About Xepi

The story behind the sound — exploring the intersection of memory, technology, and emotional landscapes through electronic music.

Why I Make Music

Electronic music is temporal archaeology — each track a dig site where I unearth fragments of emotion buried in frequencies and rhythms. I'm drawn to the space between nostalgia and possibility, where synthesizers become time machines and drum patterns map the geography of feeling.

There's something profound about building sonic worlds from nothing but voltage and imagination. Every oscillator carries the potential for transcendence, every filter sweep the promise of catharsis. I make music because in those moments when the mix clicks into place, when the bass drops just right, I touch something larger than myself — a shared human frequency that connects us across the digital divide.

Music is the language we speak when words aren't enough. It's the "aha" moment stretched into eternity, the feeling of driving through rain-slicked streets at 2 AM when the city feels like it belongs only to you. I chase these moments, bottle them in waveforms, and release them hoping they'll find their way to someone who needs to hear exactly that frequency at exactly that moment.

In a world increasingly disconnected from the natural rhythms of existence, electronic music offers a different kind of organic experience — one where humanity and technology don't fight but dance together. Each track is an invitation to step into this dance, to feel the pulse of the future while honoring the heartbeat of the past.

Musical Journey

My relationship with electronic music began in the liminal spaces — late-night radio broadcasts that felt like transmissions from another dimension, video game soundtracks that painted entire worlds with just a handful of channels, and the hypnotic pulse of machinery that seemed to have its own consciousness.

Portland, Oregon became the perfect laboratory for this sonic exploration. The city's rain creates its own white noise, a constant backdrop that makes every other sound feel intentional. The Pacific Northwest's blend of urban grit and natural beauty mirrors the aesthetic I chase in my music — organic textures wrapped in digital precision.

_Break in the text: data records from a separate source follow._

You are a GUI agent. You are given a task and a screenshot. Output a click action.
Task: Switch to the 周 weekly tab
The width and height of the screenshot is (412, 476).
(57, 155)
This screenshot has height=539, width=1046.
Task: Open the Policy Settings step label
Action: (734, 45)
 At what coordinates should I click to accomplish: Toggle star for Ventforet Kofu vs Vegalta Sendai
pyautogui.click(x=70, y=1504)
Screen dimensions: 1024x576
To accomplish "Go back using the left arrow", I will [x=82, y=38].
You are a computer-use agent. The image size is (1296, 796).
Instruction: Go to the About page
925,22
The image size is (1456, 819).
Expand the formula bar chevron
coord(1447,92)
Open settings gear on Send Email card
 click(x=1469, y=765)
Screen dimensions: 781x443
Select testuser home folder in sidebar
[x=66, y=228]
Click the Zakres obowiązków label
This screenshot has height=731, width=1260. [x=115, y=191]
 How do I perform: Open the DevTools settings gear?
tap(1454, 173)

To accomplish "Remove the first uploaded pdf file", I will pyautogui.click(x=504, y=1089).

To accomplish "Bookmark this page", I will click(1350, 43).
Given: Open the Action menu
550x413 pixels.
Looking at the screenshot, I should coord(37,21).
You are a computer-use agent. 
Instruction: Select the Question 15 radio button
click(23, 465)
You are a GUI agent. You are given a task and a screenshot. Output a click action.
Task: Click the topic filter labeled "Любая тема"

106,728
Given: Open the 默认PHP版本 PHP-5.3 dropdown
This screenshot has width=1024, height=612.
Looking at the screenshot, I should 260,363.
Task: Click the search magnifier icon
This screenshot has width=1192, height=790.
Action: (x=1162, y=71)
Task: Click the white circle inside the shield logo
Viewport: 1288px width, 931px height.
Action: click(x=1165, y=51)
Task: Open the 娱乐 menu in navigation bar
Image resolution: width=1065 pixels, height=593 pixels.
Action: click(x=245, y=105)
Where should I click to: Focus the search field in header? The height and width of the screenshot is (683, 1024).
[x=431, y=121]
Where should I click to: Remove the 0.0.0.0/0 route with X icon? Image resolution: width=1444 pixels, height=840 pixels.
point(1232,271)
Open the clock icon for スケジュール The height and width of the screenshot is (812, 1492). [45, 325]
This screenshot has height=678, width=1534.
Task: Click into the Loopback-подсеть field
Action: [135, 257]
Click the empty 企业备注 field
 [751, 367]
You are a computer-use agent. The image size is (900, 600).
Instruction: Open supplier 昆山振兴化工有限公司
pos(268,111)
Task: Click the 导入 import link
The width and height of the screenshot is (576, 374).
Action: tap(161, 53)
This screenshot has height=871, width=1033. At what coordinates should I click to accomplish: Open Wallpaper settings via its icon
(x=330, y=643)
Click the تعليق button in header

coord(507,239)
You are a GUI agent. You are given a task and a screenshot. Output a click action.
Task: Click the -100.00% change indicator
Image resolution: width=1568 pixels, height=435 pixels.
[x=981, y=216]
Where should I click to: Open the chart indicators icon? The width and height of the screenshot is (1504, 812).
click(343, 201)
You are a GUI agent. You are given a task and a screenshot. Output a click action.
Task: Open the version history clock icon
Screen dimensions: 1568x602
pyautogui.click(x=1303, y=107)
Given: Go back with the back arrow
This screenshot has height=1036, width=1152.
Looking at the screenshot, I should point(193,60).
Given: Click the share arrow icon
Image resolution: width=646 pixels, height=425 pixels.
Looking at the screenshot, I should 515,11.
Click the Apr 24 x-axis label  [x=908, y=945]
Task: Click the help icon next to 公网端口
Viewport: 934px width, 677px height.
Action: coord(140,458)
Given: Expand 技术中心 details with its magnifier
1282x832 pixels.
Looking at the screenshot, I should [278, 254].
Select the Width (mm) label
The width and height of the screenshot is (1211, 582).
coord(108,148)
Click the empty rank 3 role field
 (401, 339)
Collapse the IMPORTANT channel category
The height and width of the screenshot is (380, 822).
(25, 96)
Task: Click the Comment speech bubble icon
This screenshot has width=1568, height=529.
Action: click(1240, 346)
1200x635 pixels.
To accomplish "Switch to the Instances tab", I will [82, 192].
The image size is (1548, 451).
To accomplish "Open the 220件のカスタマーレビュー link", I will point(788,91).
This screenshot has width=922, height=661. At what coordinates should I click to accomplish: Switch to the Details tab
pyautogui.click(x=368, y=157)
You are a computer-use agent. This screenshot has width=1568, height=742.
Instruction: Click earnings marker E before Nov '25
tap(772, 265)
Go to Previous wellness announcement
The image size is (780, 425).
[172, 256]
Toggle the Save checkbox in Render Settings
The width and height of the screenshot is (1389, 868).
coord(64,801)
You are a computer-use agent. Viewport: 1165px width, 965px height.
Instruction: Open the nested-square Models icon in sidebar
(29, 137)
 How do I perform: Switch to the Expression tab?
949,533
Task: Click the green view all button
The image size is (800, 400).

Each release represents a different chapter in this ongoing conversation between past and future. "86" emerged from late-night drives through empty highways, "Gecko" from the meditation of repetitive motion, "Dream State" from those moments between sleep and waking when reality feels most malleable. Every album is a snapshot of a particular emotional geography, mapped in BPM and filtered through years of accumulated sonic wisdom.

Sound & Style

My sound lives in the intersection of synthwave nostalgia and downtempo meditation, where vintage synthesizers meet modern production techniques. I'm fascinated by the emotional weight that certain frequency combinations can carry — how a simple arpeggiated sequence can instantly transport you to a neon-lit street corner in 1985 or a rain-soaked rooftop in 2045.

The aesthetic draws heavily from the "Blade Runner" school of electronic music — all atmospheric pads, melodic bass lines, and drums that hit like drops of digital rain. But underneath the retro-futuristic surface lies something deeply human: the desire to connect, to feel, to transform mundane moments into something transcendent.

I approach each track like a cinematographer approaches a scene, thinking in terms of mood, atmosphere, and narrative arc. The goal isn't just to make people move (though that's certainly part of it) but to create space for reflection, introspection, and maybe even revelation. Electronic music at its best is emotional architecture — it builds rooms for feelings we didn't know we had.